Two micro-comments on Universal Basic Income and bad jobs, if I may
It seems to me that many discussions about guaranteed income or/vs guaranteed jobs keep missing a couple of points.
The last example I found of this trend is the article title “Universal Basic Income vs. Job Guarantees: Which Would Help More People?". That article defines the two alternatives as follows:
“job guarantee:" “The policy generally involves giving a $15 per hour full-time job, complete with benefits, for anyone who wants a job working for the federal government”.
Job guarantee sounds like “a means of guaranteeing employment for all who want it, fending off the worst effects of job losses as a changing economy relies more on automation. A lot of these jobs would involve taking care of the very young, as teachers' aids or enrichment counselors, or the very old, as our population ages.”

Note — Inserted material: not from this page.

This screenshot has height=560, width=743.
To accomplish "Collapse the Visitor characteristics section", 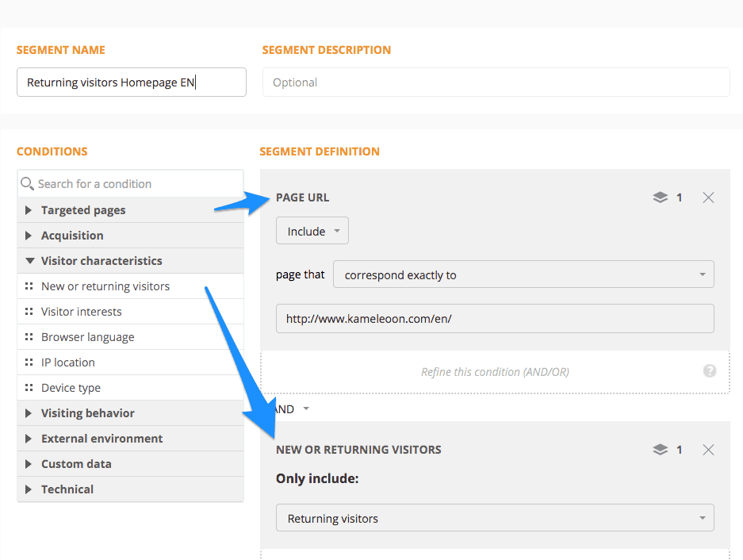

universal basic income (UBI): just cut the inefficiencies of having to employ people and simply cut everyone a check. Advocates for a basic income argue that giving everyone a fixed monthly wage… could provide people with better economic freedom and avoid trapping them in bad jobs.
Two comments, if I may:
Whether UBI is physically/mathematically feasible is an entirely different matter. Ditto for other side effects of UBI that I and everybody else may have missed. Also, this post is not an endorsement, a denounciation or anything in between of any candidate, in USA or elsewhere. It is just a reminder of a couple of facts, to improve general discussion of these issues:
- UBI would free everybody from bad jobs, not just the people having them
- UBI may be much more compatible than guaranteed jobs with the laws of physics
A real UBI would not free from bad jobs only the people actually trapped in bad jobs. It would free everybody else from going through resource-draining activities that are useless, except as excuses to give someone else a UBI. Banalizing: next time you waste your time and money waiting in line to file some paper instead of emailing it, remember that UBI would eliminate that line, whereas guaranteed jobs would increase it. “Guaranteed jobs” is, by definition, a guarantee that some of those jobs will be unnecessary ones. In the “taking care” sector this could, in extreme cases, be just harmful. If the right number of nurses in a hospital it 100, 100 it must be. Not 50, as it is today, but not even 150. You don’t want the frailest people to be assisted by:
- nurses who rotate so frequently that they can’t establish a human relationship with each patient, and nobody knows what’s going on, or
- people who simply are NOT good as nurses, but showed up anyway
only because there MUST be 150 nurses, or more.
About laws of physics: on a large scale, UBI surely minimizes work, that is consumption of energy and raw resources. Guaranteed jobs would, again by definition, aim to do the opposite. Which approach is more consistant with the challenges of our time?